Evolution vor Gericht
Von Christoph Lammers
In den frühen 1920er Jahren erlebten die Vereinigten Staaten eine Welle des religiösen Fundamentalismus, die sich gegen moderne wissenschaftliche Theorien richtete. Im Mittelpunkt dieses Streits stand die Evolutionstheorie, insbesondere die von Charles Robert Darwin(1809–1882) entwickelte Theorie der natürlichen Selektion. Diese wurde von christlich-fundamentalistischen Gruppen als Bedrohung für den Glauben an die Schöpfung durch Gott angesehen. Galt der Homo sapiens bis in die Moderne als die Krone der Schöpfung, wurde er durch die Erkenntnisse der modernen Naturwissenschaft auf das reduziert, was er tatsächlich war: ein vom Baum gestiegener nackter Affe.
Ein Wendepunkt in dieser Bildungs- und Religionsdebatte stellte der am 21. März 1925 eingeführte »Butler Act« dar.
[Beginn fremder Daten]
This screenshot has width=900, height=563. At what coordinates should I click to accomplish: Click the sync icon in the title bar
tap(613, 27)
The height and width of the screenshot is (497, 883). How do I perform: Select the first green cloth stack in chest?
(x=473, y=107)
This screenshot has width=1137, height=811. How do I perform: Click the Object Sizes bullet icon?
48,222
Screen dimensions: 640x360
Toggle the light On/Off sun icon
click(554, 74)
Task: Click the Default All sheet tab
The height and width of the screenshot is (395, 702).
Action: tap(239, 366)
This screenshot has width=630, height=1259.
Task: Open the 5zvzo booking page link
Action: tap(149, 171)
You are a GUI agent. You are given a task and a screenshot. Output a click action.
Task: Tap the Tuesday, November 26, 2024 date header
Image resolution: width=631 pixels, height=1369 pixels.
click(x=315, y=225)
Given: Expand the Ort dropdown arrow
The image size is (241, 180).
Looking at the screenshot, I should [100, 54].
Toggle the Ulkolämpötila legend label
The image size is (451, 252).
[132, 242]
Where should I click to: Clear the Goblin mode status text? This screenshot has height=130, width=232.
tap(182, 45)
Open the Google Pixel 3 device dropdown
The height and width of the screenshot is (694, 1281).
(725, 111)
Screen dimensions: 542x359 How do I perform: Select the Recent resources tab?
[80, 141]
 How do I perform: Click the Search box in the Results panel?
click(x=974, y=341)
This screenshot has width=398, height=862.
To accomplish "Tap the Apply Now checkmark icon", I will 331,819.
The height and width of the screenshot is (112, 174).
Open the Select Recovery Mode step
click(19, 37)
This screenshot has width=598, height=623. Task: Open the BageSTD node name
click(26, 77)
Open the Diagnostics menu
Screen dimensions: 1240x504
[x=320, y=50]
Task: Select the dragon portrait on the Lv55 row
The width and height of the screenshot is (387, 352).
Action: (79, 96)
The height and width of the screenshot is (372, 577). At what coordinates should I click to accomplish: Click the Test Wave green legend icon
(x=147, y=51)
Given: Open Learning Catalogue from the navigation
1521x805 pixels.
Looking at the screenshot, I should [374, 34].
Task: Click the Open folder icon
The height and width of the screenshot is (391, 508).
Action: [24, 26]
Initiiert wurde er von John Washington Butler, Farmer und Mitglied des Repräsentantenhauses von Tennessee. Er vertrat die in der Gesellschaft weit verbreitete Position, dass die Bibel das Fundament sei, »auf dem unsere amerikanische Regierung aufgebaut ist«, lehnte die Evolutionstheorie ab und sah in deren Vertretern eine Bedrohung für die Gesellschaft.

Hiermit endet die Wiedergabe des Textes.